Since the 1950s, a strong correlation between high carrier rates for β-thalassemia mutations and selective survival advantage in tropical and subtropical ‘malarial belt’ regions has been established. Due to the relatively more complex genetics of α-thalassemia, a similar relationship was demonstrated for α-globin gene mutations only from the 1980s, with both single- and double-α-globin gene deletions prevalent in the malarial belt. Mechanistically, the single-α-globin gene deletions arise from non-allelic recombination between the homologous α1 (HBA1) and α2 (HBA2) globin genes. Compared to the −α^3.7 and ααα^anti3.7 rightward crossover alleles, much less is known about the −α^4.2 and ααα^anti4.2 leftward crossover alleles.

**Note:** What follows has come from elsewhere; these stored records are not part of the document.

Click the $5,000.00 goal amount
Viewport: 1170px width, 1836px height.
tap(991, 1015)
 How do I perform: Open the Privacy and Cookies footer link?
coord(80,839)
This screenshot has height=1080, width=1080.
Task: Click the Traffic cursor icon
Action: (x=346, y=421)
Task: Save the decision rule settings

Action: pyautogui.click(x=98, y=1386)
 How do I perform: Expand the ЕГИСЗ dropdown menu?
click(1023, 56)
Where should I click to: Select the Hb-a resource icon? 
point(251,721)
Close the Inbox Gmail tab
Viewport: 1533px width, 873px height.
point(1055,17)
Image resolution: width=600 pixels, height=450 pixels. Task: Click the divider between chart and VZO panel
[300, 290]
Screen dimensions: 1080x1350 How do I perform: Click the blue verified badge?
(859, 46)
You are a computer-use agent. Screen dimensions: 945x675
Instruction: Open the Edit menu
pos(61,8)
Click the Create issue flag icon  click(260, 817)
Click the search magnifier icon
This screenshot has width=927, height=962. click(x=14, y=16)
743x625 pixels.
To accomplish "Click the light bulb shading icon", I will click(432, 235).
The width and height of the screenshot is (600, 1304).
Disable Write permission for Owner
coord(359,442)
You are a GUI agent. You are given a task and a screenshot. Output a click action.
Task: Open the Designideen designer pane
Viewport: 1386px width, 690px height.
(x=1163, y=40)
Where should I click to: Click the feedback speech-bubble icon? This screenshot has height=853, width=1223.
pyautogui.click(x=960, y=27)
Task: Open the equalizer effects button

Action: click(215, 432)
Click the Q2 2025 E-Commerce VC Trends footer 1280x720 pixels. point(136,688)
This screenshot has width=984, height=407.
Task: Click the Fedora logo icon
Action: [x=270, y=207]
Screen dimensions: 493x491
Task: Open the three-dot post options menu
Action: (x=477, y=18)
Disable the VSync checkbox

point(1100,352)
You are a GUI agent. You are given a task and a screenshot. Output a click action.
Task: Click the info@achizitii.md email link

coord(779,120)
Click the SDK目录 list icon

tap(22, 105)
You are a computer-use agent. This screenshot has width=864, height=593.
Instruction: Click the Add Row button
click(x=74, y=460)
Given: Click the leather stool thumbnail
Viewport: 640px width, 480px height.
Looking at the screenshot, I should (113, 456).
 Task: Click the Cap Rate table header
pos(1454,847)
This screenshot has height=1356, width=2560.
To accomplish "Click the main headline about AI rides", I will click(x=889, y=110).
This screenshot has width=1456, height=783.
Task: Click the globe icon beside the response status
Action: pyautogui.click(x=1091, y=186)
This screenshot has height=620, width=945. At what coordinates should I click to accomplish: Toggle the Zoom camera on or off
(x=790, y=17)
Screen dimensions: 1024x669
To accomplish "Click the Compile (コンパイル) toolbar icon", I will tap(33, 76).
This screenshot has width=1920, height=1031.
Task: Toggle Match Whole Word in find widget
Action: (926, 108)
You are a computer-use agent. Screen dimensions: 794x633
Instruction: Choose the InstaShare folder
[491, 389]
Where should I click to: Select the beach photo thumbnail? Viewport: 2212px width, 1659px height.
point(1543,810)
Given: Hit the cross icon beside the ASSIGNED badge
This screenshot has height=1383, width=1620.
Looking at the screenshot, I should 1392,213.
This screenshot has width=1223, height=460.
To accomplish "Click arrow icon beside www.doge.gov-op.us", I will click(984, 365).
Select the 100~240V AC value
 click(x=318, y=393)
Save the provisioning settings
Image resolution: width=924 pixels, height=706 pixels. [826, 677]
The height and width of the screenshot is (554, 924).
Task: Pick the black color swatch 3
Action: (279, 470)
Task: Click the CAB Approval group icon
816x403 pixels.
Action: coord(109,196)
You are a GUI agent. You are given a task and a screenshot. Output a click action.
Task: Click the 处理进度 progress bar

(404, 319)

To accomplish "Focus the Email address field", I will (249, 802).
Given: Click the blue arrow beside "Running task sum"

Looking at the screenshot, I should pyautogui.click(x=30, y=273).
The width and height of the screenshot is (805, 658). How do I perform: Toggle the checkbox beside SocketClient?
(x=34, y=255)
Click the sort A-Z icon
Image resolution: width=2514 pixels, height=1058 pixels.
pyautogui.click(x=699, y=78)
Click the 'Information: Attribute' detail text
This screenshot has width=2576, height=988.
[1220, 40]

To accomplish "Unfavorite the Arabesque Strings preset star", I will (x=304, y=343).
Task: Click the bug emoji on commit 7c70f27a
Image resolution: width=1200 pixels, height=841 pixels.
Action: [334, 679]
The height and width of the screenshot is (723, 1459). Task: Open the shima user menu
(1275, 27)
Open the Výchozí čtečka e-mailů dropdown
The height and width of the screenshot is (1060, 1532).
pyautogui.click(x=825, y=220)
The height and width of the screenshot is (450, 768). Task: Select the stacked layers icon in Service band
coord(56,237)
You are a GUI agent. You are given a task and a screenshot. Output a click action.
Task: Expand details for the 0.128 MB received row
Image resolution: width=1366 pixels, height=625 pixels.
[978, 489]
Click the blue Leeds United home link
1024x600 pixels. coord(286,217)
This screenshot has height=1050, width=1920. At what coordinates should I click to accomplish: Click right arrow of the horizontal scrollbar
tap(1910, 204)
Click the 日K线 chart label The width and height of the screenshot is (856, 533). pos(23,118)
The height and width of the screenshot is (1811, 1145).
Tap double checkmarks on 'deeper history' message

We performed a survey of 1,285 unselected cord blood samples from the 3 major ethnic groups in Singapore. Overall, the frequency of the −α^3.7 deletion was significantly higher than its reciprocal ααα^anti3.7 triplication, consistent with positive selection for the −α^3.7 single-gene deletion. In marked contrast, there was no significant difference in frequency between the −α^4.2 and reciprocal ααα^anti4.2 alleles, suggesting the absence of positive selection for the −α^4.2 single-gene deletion. The similar ααα^anti3.7 and ααα^anti4.2 allele frequencies also suggested that the crossover rates at X and Z homology boxes are similar. Taken together, these observations suggest a differential positive selection for the −α^3.7 and −α^4.2 alleles within the same population. Further population and biological studies may be required to explain these current observations.